The following table sums up these results:
| Sequence 1 | Sequence 2 | Bitscore |
| SATB1 Human | SATB2 Human | 854 |
| SATB1 Shark | SATB2 Shark | 856 |
| SATB1 Human | SATB1 Shark | 1203 |
| SATB2 Human | SATB2 Shark | 1197 |
IOWs, the whole system appeared practically as it is today, before the split of cartilaginous fish and bony fish, and has retained its essential form up to now.
So, the total amount of new functional information implied by the whole system of these two proteins is about 1545 bits (considering 855 bits of common information, and 345 bits x 2 of specific information in each molecule).
An amazing amount, for a system of just two molecules, considering that 500 bits is Dembski’s Universal Probability Bound!
Let’s remember that in my previous post, quoted above, I showed that the informational jump from pre-vertebrates to vertebrates is more than 1.7 million bits.

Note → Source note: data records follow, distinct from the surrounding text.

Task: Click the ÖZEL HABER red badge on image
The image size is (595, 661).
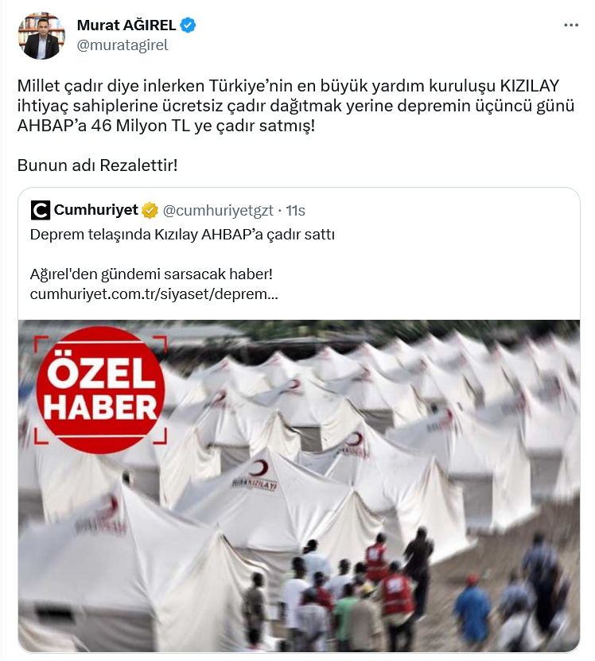Action: (x=100, y=390)
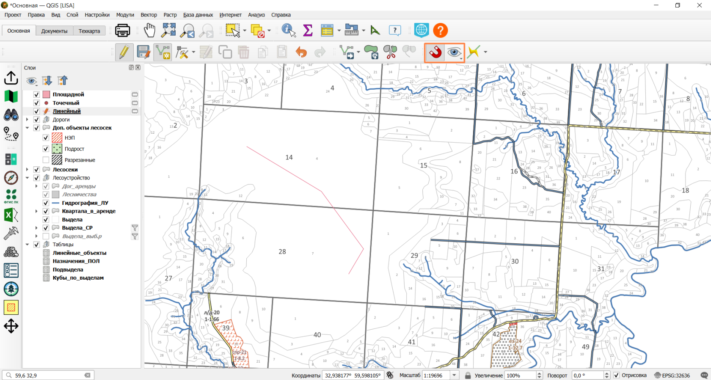
Task: Expand the Дороги layer group
Action: point(28,120)
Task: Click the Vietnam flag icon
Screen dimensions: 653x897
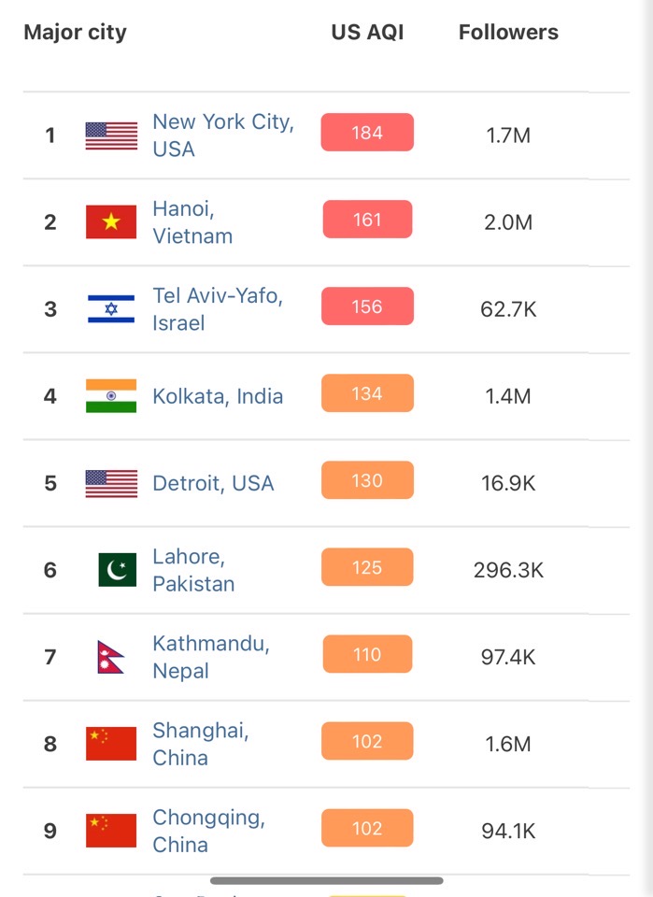Action: click(x=111, y=222)

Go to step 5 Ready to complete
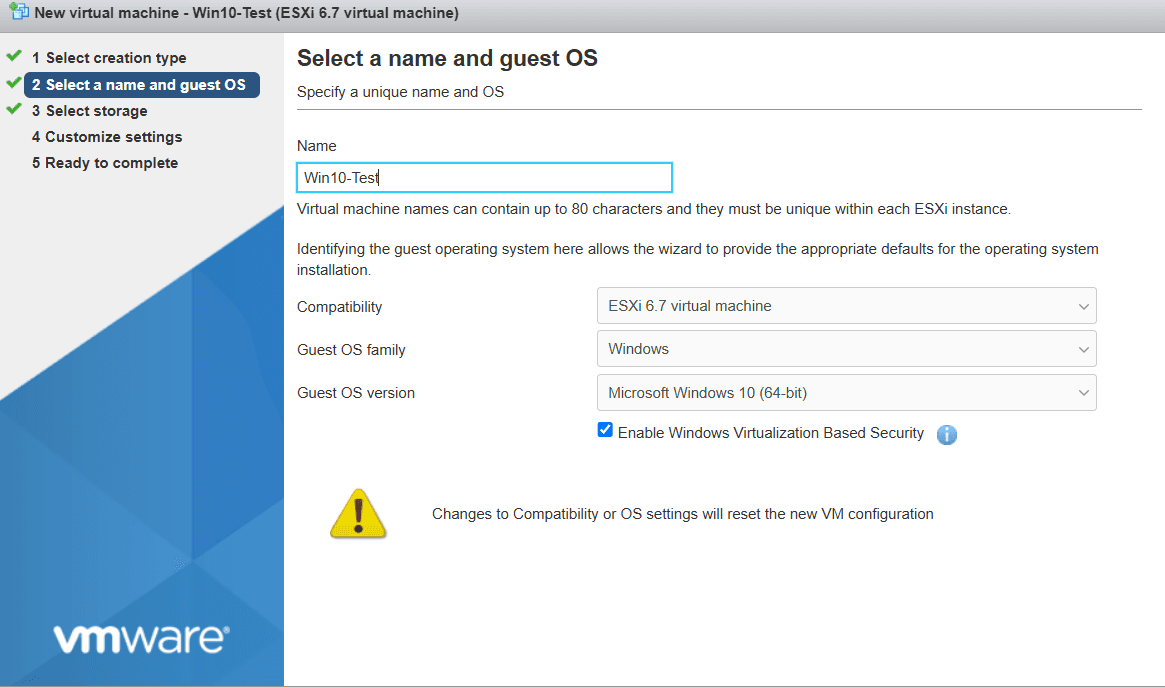click(x=105, y=163)
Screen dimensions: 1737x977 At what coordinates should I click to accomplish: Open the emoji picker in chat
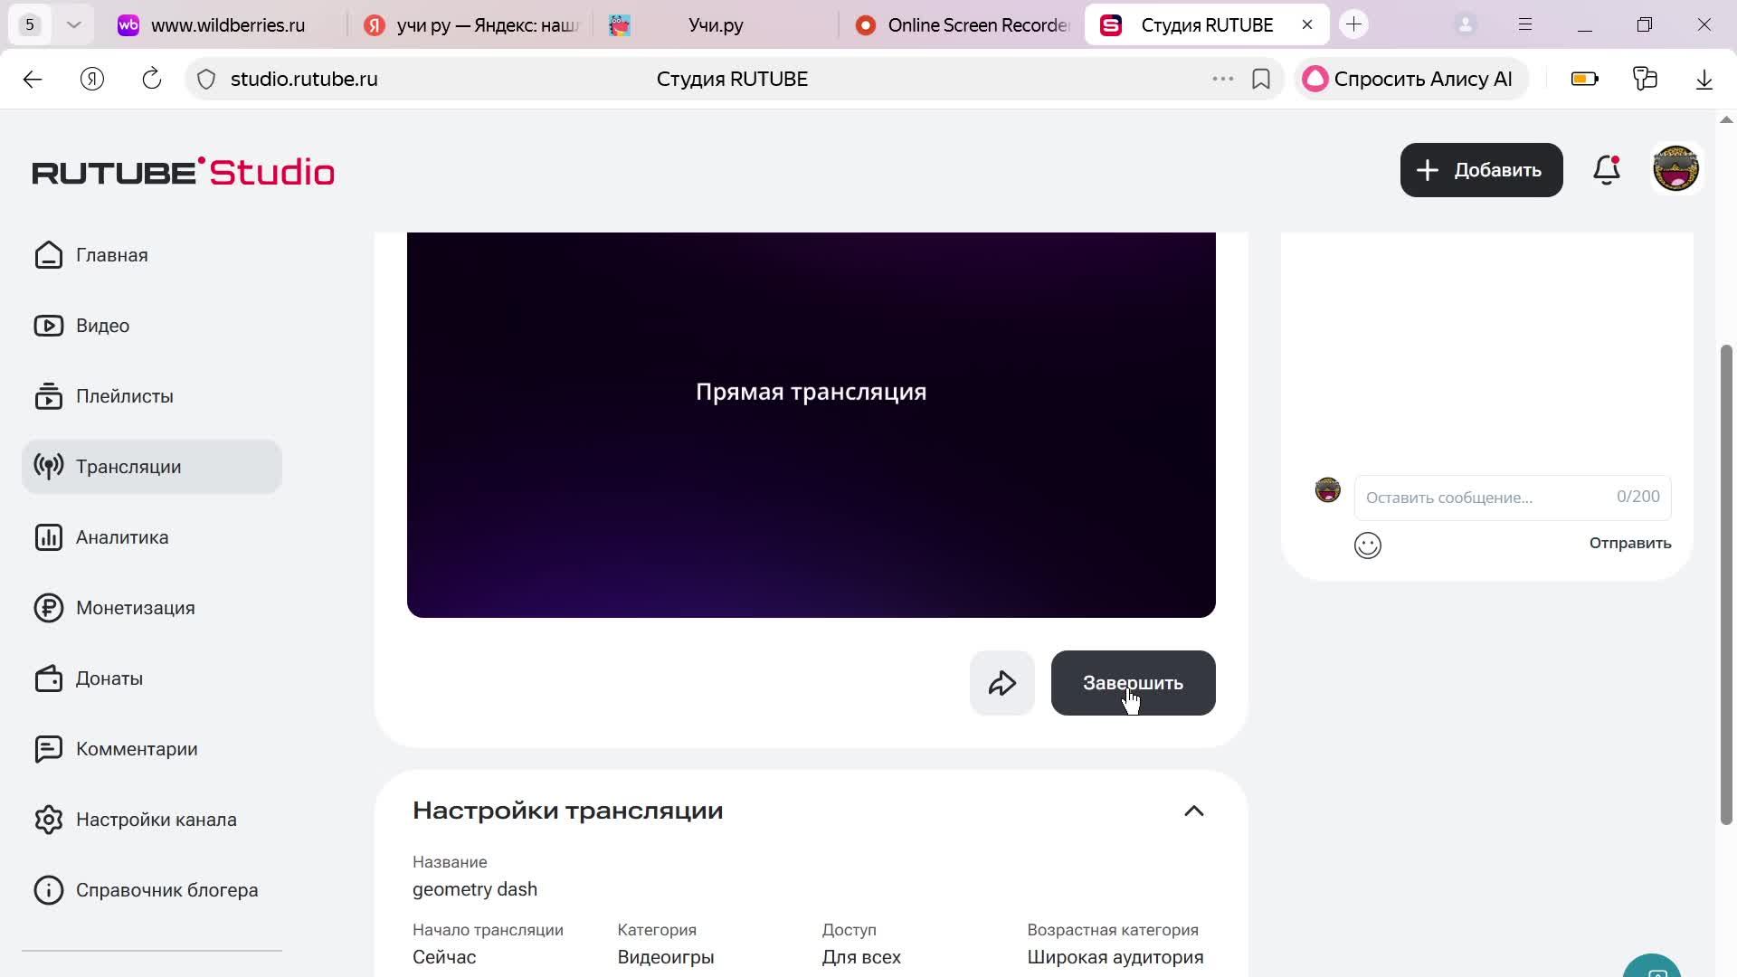click(1367, 545)
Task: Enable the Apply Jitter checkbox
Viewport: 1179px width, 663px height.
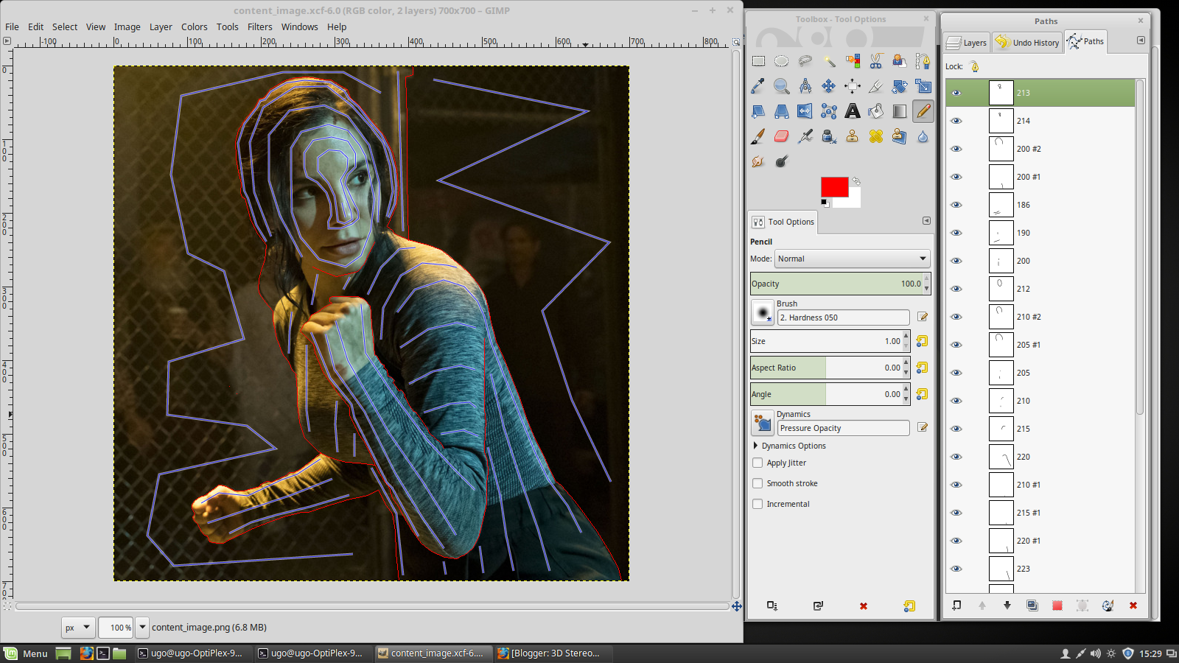Action: 758,463
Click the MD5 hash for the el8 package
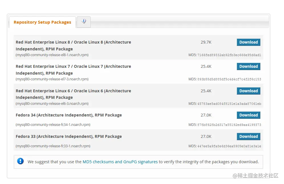 (229, 55)
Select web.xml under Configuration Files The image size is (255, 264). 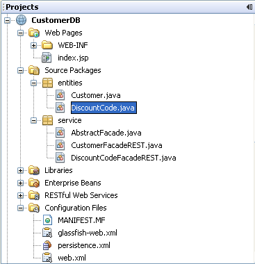pyautogui.click(x=72, y=258)
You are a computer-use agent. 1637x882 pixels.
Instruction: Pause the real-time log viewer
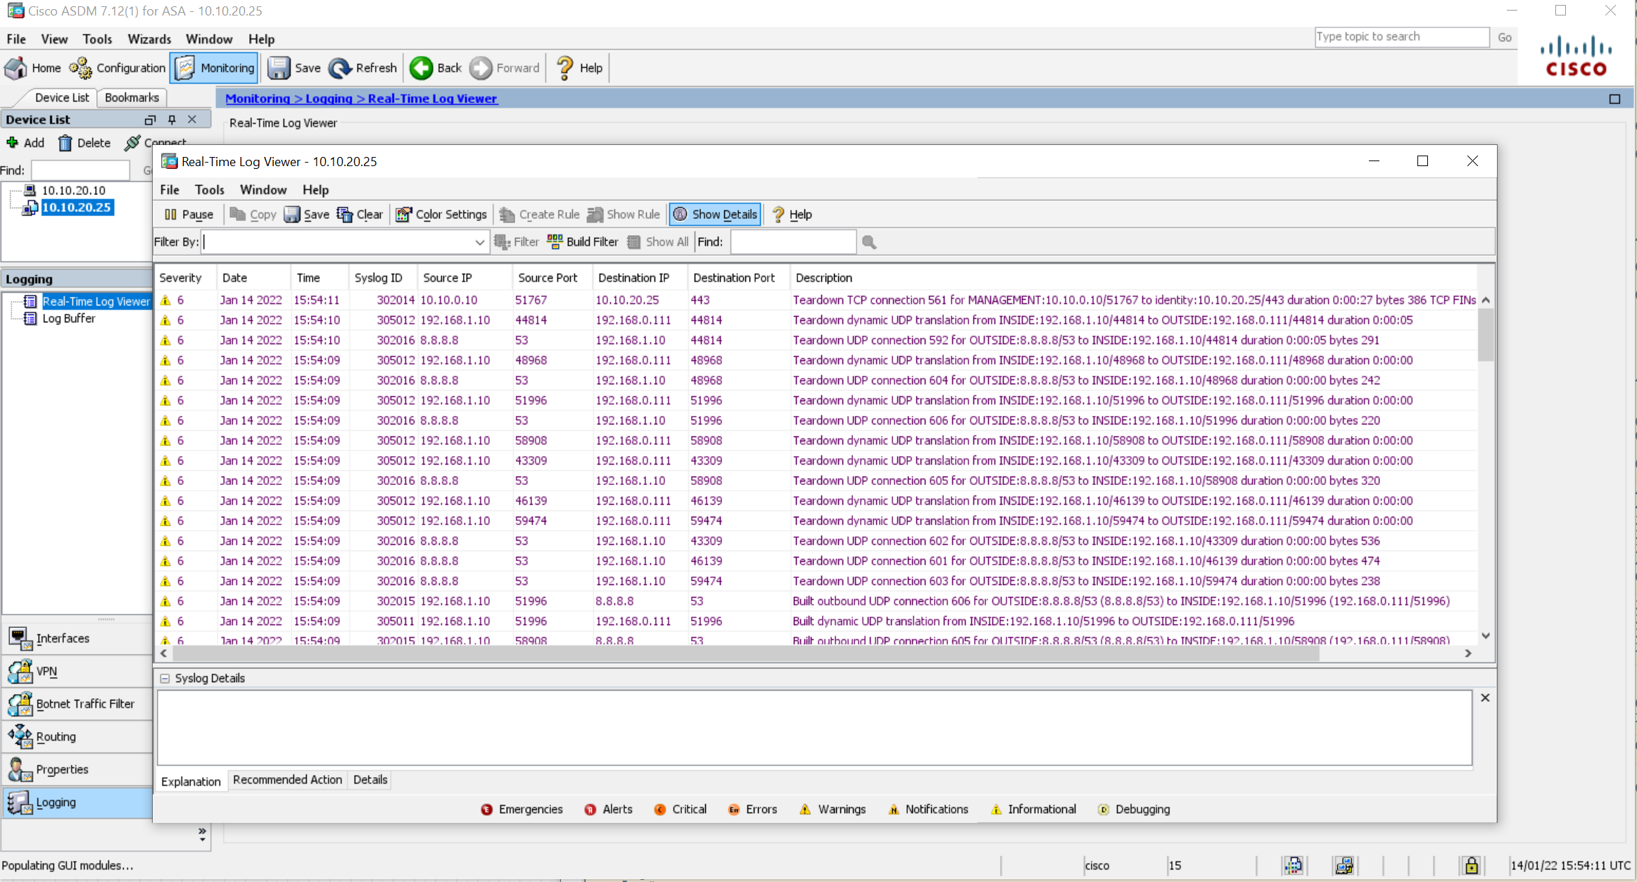pyautogui.click(x=188, y=215)
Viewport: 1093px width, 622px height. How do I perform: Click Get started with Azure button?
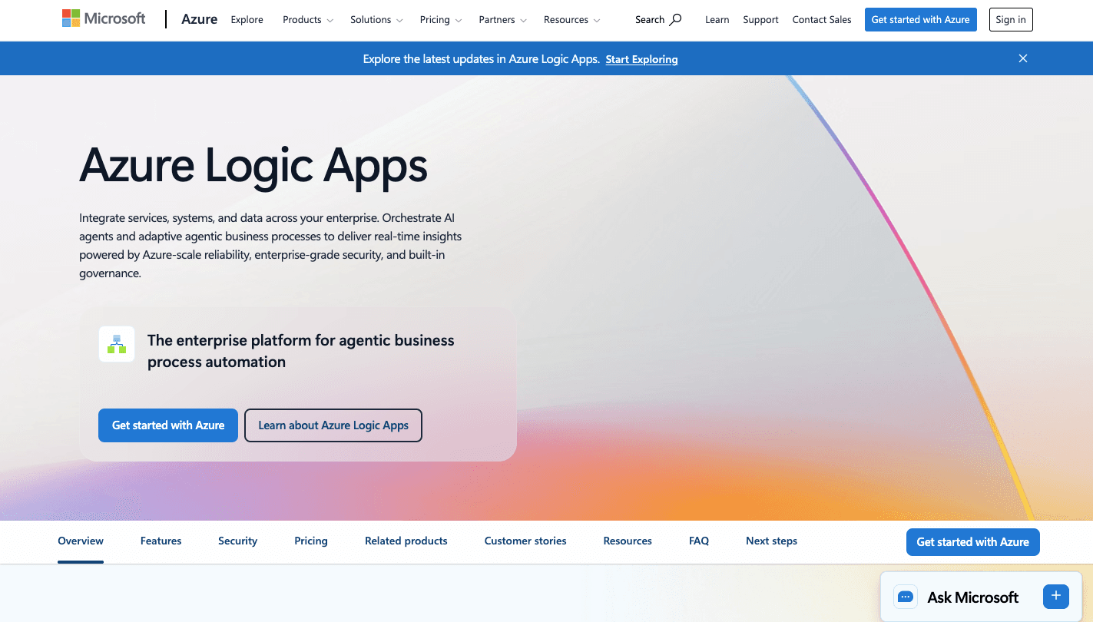point(167,425)
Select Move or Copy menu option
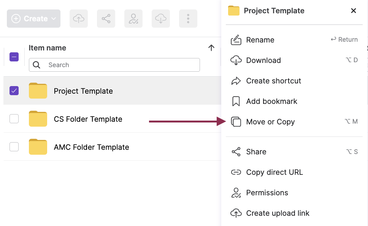 (270, 122)
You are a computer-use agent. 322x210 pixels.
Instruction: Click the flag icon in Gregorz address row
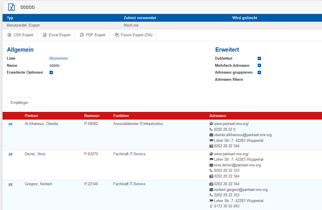point(211,201)

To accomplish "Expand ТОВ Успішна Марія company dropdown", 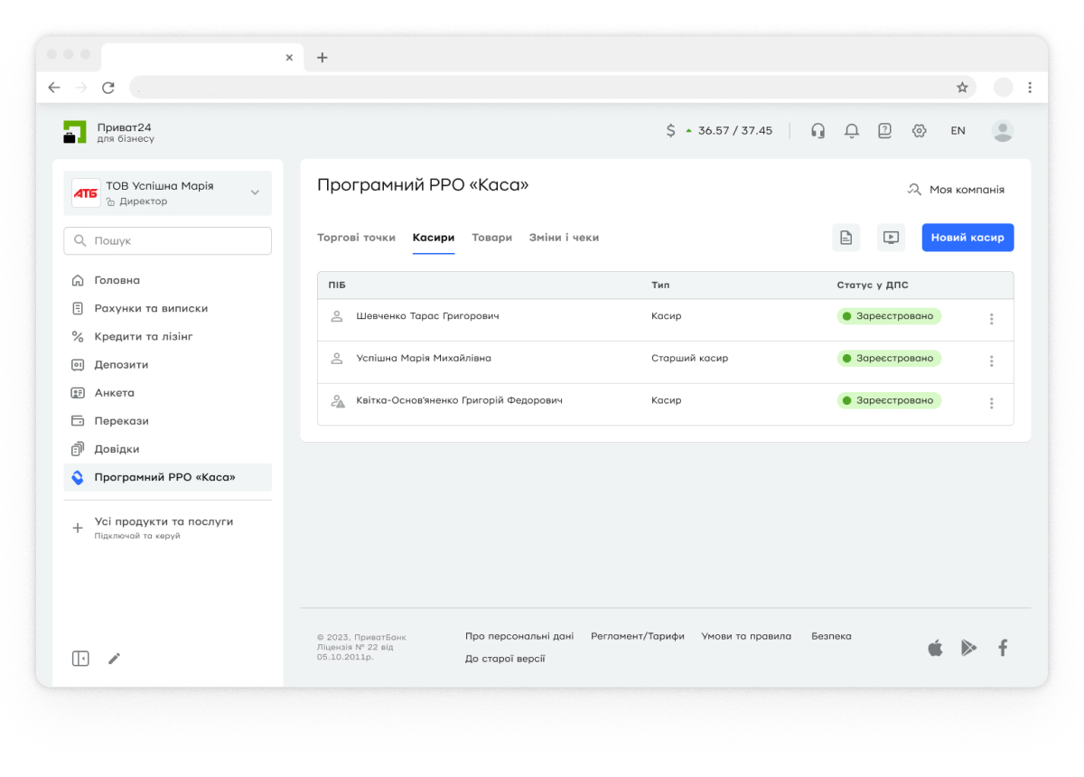I will tap(255, 192).
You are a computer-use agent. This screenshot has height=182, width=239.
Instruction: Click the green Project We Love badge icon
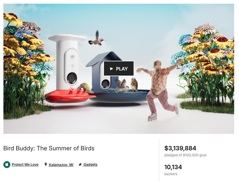tap(7, 164)
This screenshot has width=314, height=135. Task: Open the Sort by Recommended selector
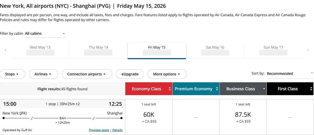(x=290, y=74)
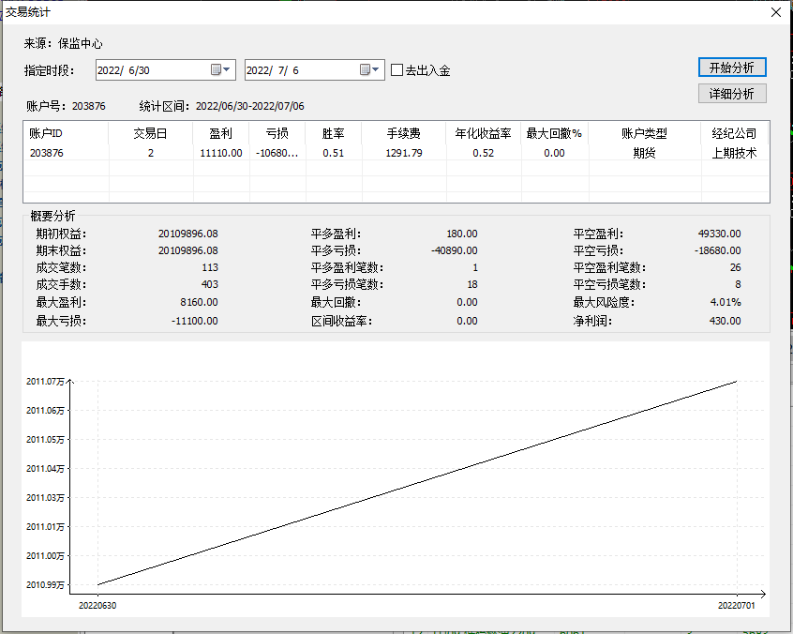Open the end date calendar dropdown
The width and height of the screenshot is (793, 634).
click(x=370, y=70)
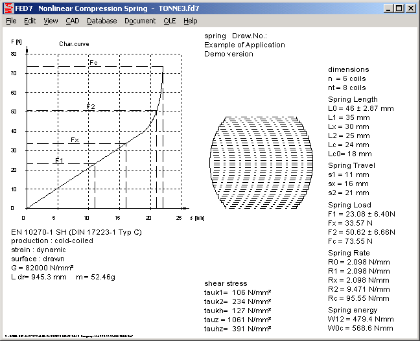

That’s a very big number, but big numbers sometimes are not easily digested. So, I believe that seeing that just two important molecules can contribute for almost 1500 bits can help us understand what we are really seeing here.
Moreover, it’s certainly not a case that those two molecules seem to be fundamental in two very particular fields:
a) The adaptive immune system
b) The nervous system
if we consider that those are exactly the two most relevant developments in vertebrates.
And, as a final note, please consider that these are very complex master regulators, which interact with tens of other complex proteins to effect their functions. The whole system is certainly much more irreducibly complex than we can imagine.
But still, just the analysis of these two sister proteins is more than enough to demonstrate that the neo Darwinian paradigm is completely inappropriate to explain what we can see in the proteome and in its natural history. And this is only one example among thousands.
So, I want to conclude repeating again this strong and very convinced statement:
The observed facts described here cannot in any way be explained by any neo-darwinian model. Absolutely not. They are extremely strong evidence for a design inference.